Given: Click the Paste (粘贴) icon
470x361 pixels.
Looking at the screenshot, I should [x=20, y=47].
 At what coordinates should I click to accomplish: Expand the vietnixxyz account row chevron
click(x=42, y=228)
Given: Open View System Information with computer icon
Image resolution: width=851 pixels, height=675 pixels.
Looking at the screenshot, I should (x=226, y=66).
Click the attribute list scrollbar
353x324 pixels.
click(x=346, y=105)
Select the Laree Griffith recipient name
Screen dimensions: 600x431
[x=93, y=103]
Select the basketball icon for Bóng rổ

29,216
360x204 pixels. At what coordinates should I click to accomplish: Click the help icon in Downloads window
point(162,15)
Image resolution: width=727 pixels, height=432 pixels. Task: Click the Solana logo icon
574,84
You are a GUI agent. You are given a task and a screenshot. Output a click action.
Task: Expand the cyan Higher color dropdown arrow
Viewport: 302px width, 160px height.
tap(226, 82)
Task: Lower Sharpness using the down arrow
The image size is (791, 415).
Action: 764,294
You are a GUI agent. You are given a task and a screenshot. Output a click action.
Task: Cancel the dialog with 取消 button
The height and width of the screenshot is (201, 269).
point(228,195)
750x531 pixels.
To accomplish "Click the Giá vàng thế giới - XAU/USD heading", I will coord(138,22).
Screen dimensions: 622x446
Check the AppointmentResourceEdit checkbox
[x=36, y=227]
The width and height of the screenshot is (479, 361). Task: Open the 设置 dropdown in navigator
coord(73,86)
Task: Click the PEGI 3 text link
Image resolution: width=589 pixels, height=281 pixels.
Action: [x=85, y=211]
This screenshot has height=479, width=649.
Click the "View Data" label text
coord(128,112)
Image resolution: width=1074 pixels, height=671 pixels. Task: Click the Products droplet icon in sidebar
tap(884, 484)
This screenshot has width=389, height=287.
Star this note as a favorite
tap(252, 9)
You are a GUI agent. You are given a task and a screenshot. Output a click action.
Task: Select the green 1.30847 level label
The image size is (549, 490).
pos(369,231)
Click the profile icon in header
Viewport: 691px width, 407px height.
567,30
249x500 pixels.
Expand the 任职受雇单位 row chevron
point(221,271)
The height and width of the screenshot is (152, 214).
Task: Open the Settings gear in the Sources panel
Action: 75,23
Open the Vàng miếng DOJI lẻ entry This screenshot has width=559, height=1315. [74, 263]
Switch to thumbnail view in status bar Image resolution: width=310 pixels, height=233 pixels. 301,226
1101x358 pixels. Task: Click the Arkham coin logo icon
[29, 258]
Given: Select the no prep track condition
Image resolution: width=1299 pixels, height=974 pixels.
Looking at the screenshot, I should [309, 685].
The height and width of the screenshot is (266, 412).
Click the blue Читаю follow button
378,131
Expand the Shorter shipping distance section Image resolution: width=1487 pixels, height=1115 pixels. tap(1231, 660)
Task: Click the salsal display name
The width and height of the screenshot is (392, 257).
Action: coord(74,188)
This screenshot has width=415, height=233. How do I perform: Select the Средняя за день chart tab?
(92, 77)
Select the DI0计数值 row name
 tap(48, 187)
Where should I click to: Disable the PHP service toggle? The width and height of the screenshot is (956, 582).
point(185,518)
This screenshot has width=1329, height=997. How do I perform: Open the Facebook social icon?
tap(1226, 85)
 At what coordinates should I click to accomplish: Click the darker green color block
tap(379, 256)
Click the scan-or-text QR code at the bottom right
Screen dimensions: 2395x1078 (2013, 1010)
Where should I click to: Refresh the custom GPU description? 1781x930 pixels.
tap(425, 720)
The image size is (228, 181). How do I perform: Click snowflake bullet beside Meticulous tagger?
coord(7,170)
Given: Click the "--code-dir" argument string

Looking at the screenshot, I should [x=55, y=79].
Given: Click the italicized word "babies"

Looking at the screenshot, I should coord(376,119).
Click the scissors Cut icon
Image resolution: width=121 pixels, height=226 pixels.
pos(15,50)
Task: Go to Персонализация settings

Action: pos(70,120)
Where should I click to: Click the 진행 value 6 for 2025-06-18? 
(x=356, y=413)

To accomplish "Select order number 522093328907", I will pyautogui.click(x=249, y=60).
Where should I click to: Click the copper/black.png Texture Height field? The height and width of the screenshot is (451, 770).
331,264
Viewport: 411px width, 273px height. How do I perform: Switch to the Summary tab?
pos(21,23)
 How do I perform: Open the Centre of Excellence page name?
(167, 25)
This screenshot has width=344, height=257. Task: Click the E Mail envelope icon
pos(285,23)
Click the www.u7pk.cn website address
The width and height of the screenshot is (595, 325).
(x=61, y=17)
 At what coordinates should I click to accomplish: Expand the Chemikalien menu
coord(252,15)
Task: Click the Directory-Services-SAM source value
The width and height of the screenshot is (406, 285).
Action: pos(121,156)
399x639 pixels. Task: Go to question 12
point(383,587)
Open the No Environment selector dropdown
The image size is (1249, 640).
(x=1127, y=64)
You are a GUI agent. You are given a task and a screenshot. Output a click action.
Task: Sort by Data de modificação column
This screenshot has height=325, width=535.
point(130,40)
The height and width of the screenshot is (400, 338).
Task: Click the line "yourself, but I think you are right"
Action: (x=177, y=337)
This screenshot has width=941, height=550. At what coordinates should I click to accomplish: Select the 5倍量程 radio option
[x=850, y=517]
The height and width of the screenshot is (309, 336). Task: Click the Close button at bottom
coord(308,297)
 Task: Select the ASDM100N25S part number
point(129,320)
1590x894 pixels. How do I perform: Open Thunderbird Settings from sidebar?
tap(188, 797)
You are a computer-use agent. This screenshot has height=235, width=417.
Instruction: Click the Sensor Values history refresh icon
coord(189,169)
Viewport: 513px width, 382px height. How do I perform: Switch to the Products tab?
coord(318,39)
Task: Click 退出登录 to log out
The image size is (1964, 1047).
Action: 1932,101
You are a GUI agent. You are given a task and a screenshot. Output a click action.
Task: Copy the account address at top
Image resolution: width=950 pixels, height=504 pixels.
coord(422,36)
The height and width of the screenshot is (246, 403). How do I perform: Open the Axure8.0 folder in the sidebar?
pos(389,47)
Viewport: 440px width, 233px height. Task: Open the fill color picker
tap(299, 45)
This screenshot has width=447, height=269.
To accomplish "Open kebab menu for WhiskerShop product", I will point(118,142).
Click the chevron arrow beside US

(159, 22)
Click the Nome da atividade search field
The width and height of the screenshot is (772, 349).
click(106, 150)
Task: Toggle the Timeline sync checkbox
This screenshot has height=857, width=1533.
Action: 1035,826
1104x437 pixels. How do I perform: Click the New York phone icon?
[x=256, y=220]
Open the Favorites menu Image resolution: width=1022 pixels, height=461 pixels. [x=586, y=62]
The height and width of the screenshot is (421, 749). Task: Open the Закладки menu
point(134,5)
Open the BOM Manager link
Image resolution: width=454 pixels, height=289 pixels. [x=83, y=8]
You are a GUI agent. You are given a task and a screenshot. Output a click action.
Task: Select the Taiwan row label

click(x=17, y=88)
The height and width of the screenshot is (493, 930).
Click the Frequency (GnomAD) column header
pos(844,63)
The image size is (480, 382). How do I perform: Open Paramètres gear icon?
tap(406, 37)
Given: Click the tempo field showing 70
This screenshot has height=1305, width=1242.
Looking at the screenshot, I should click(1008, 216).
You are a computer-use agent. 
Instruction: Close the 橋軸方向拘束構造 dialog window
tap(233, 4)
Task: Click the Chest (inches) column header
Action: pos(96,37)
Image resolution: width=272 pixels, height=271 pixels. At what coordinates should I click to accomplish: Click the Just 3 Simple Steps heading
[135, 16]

■ **EXERCISE DETAILS**:
Format the records that begin with the line containing "Expand the Shorter" and end with the line containing "Screen dimensions: 2395x1078 (2013, 1010)", both lines included, as a Markdown table with the columns Row and Line, leaving out any blank lines.

■ **EXERCISE OUTPUT**:
| Row | Line |
|---|---|
| 1 | Expand the Shorter shipping distance section Image resolution: width=1487 pixels, height=1115 pixels. tap(1231, 660) |
| 2 | Task: Click the salsal display name |
| 3 | The width and height of the screenshot is (392, 257). |
| 4 | Action: coord(74,188) |
| 5 | This screenshot has width=415, height=233. How do I perform: Select the Средняя за день chart tab? |
| 6 | (92, 77) |
| 7 | Select the DI0计数值 row name |
| 8 |  tap(48, 187) |
| 9 | Where should I click to: Disable the PHP service toggle? The width and height of the screenshot is (956, 582). |
| 10 | point(185,518) |
| 11 | This screenshot has width=1329, height=997. How do I perform: Open the Facebook social icon? |
| 12 | tap(1226, 85) |
| 13 |  At what coordinates should I click to accomplish: Click the darker green color block |
| 14 | tap(379, 256) |
| 15 | Click the scan-or-text QR code at the bottom right |
| 16 | Screen dimensions: 2395x1078 (2013, 1010) |